J’ai aimé le narrateur, dépassé par l’enquête entre une jeune fille mutique qui souffre de dépression et un jeune soldat prometteur qui prend soin de ses hommes.
J’ai eu de la peine pour lui chaque fois qu’il rentrait chez lui et qu’il retrouvait sa colocataire neurasthénique.
J’ai eu du mal à cerner Niva, la plaignante : est-elle une menteuse ou une jeune fille mal dans sa peau entre un père autoritaire et une mère toujours fourrée chez le rabbin ?
J’ai aimé découvrir Erez, le soldat incriminé, qui est d’un autre temps, celui des conquêtes bibliques.
J’ai adoré découvrir un peu du pays à travers les pages de ce roman, sa population ultra-armée ou très religieuse, sa jeunesse perdue entre deux mondes.
Une lecture qui ouvre sur ce pays toujours en guerre.
L’image que je retiendrai :
Celle du narrateur qui se rend tous les soirs à la plage pour regarder la mer.
Finlande, guerre
Un roman de Norek qui n'est pas un polar ? Et pourquoi pas.
L’auteur nous plonge dans la « guerre d’hiver » qui a vu s’opposer la Finlande à l’URSS du 30 novembre 1939 au 13 mars 1940. L’ogre Staline a voulu annexer ce nouveau petit pays sans y parvenir complètement, ses armées rencontrant une résistance acharnée.
Pensez-donc : ce nouveau pays s’est soudé contre l’envahisseur commun, et les russes ne devaient déclarer que des victoires.
L’auteur suit Simo Häyhä, jeune prodige au tir, entrainé par son père depuis son enfance à ne prélever dans la nature que ce dont il a besoin. Avec ses amis Toivo et Onni, ils partent donc comme tous les hommes au front, celui de Kollaa.
J’ai aimé que l’auteur décrive à la fois ce qu’il se passait du côté Finlandais et du côté russe.
J’ai aimé les rebellions des hommes issus des différents pays qui composaient l’URSS (géorgiens, ukrainiens, moldaves, arméniens, lituaniens et j’en passe), hommes qui devaient passer en premier se faire tuer, les russes passant après.
J’ai découvert les Lotta, les infirmières sur le front.
Et bien sûr, j’ai découvert Simo qui se débat avec sa conscience et sa colère tout au long de ces 105 jours de guerre.
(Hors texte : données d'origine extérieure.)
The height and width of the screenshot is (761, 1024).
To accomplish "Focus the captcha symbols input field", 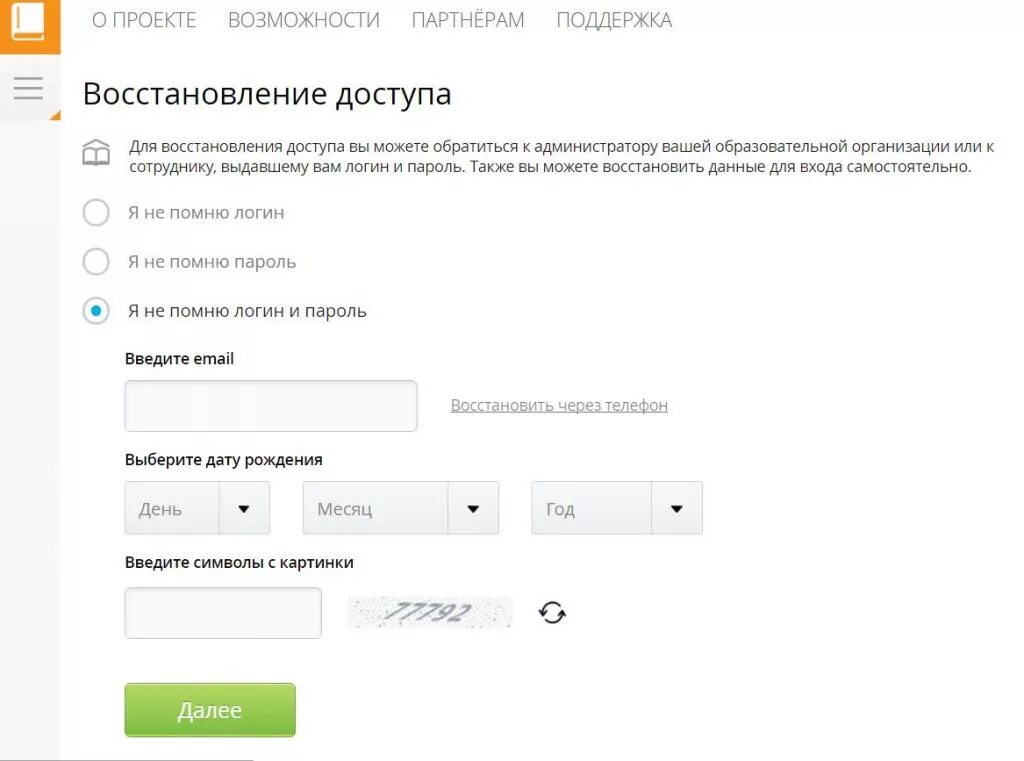I will coord(223,613).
J’ai aimé sa modestie et son envie de rester au milieu, un lieu sûr où l’on ne se fait pas voir.
J’ai découvert « L’horreur du Maroc », le capitaine Aarne Juutilainen, littéralement né pour combattre et qui n’hésite pas à monter au combat.
J’ai aimé que ce peuple si brave aie été un des levier de la défaite d’Hitler (qui, suite à la défaite de l’URSS a lancé son offensive contre Staline, allant au casse-pipe).
J’ai donc découvert Simo, surnommé La mort blanche, sniper hors-pair dont les conseils sont encore utilisés de nos jours.
Un roman sur le courage devant l’adversité, sur le combat de David contre Goliath, sur la victoire de l’humain contre la tyrannie.
L’image que je retiendrai :
Celle des soldats russes apprenant à faire du ski pour se déplacer vite comme les finlandais, ce qui fait bien rire ces derniers qui pratique le ski depuis leur plus jeune âge.